> **GIVEN PASSAGE**
-*-*-

You are correct that you need to look at $X \sim \mathsf{Binom}(n = 75, p = .2).$
Then the desired probability is $P(X \le 13).$ The normal approximation will be based on $\mu = np$ and $\sigma = \sqrt{np(1-p)}$ and the continuity correction
will use $P(X \le 13.5).$
The exact binomial answer from R statistical software is 0.3414, which would be tedious to find by using the formula for the binomial PDF and
adding probabilities $P(X=0) + P(X=1) + \cdots + P(X=13).$
pbinom(13, 75, .2)
## 0.3414021
A normal approximation using R gives 0.3325, but you will get a slightly
different approximation if you standardize and use printed normal tables.
n = 75; p=.2; mu=n*p; sg=sqrt(n*p*(1-p))
pnorm(13.5, mu, sg)
## 0.3325028
In this problem the normal approximation is rough, you can see from the graph below that the normal approximation is a little too small. I will leave details of computing the normal approximation from tables to you. Here is a start:
$$P(X \le 13) = P(X \le 13.5) =
P\left(\frac{X - \mu}{\sigma} \le \frac{13.5-15}{3.464}\right)
\approx P(Z \le ??) = ??$$
Note: As @David comments, you correctly found $P(X = 13),$ but that is
not the answer to the question.

-*-*-

> **AVAILABLE DATA**
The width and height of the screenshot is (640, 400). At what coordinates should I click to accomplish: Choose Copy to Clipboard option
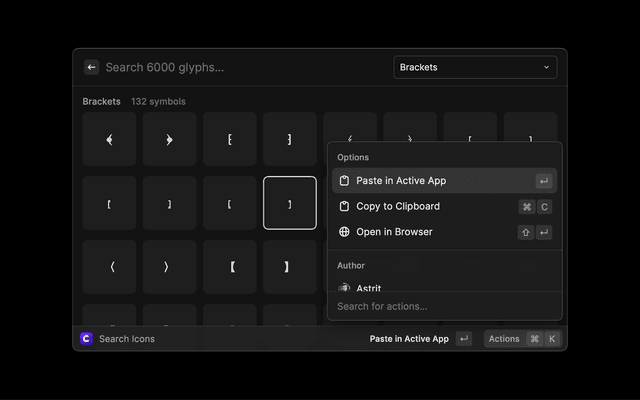[397, 206]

-*-*-

> **INSTRUCTIONS TO FOLLOW**
Reproduce the entire answer on approximating a binomial probability with the normal distribution, word for word. The material comes from a different source than the text.

> **CORRECT OUTPUT**
You are correct that you need to look at $X \sim \mathsf{Binom}(n = 75, p = .2).$
Then the desired probability is $P(X \le 13).$ The normal approximation will be based on $\mu = np$ and $\sigma = \sqrt{np(1-p)}$ and the continuity correction
will use $P(X \le 13.5).$
The exact binomial answer from R statistical software is 0.3414, which would be tedious to find by using the formula for the binomial PDF and
adding probabilities $P(X=0) + P(X=1) + \cdots + P(X=13).$
pbinom(13, 75, .2)
## 0.3414021
A normal approximation using R gives 0.3325, but you will get a slightly
different approximation if you standardize and use printed normal tables.
n = 75; p=.2; mu=n*p; sg=sqrt(n*p*(1-p))
pnorm(13.5, mu, sg)
## 0.3325028
In this problem the normal approximation is rough, you can see from the graph below that the normal approximation is a little too small. I will leave details of computing the normal approximation from tables to you. Here is a start:
$$P(X \le 13) = P(X \le 13.5) =
P\left(\frac{X - \mu}{\sigma} \le \frac{13.5-15}{3.464}\right)
\approx P(Z \le ??) = ??$$
Note: As @David comments, you correctly found $P(X = 13),$ but that is
not the answer to the question.